**Exercise objective**:
Find the line containing "The width and" in the entries; transcribe it and all remaining lines through the end, exactly as they appear, but not the pictures.

=== Begin Enclosure ===

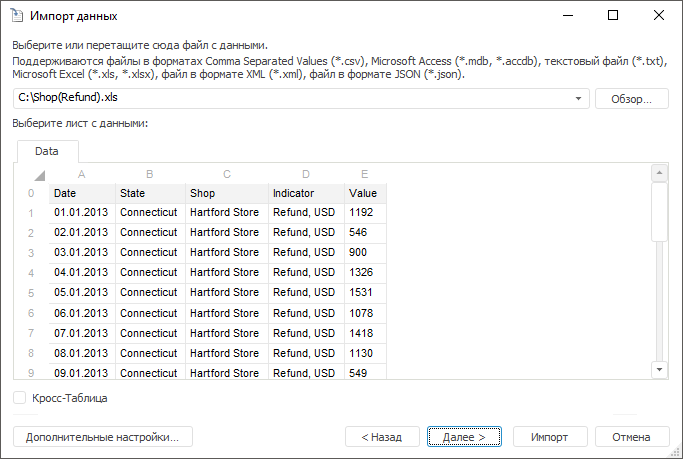Go back with the < Назад button

pyautogui.click(x=382, y=437)
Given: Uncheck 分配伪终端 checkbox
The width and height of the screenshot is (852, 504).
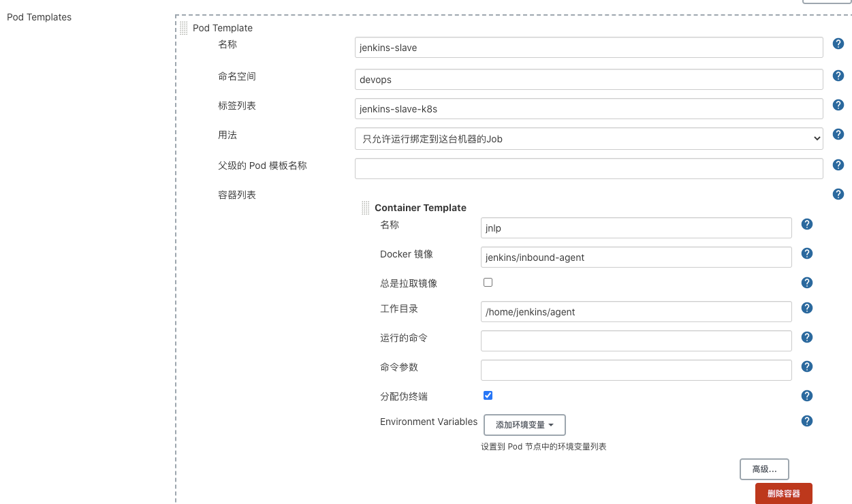Looking at the screenshot, I should click(x=488, y=395).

=== End Enclosure ===

**Response**:
The width and height of the screenshot is (852, 504).
Looking at the screenshot, I should click(x=488, y=395).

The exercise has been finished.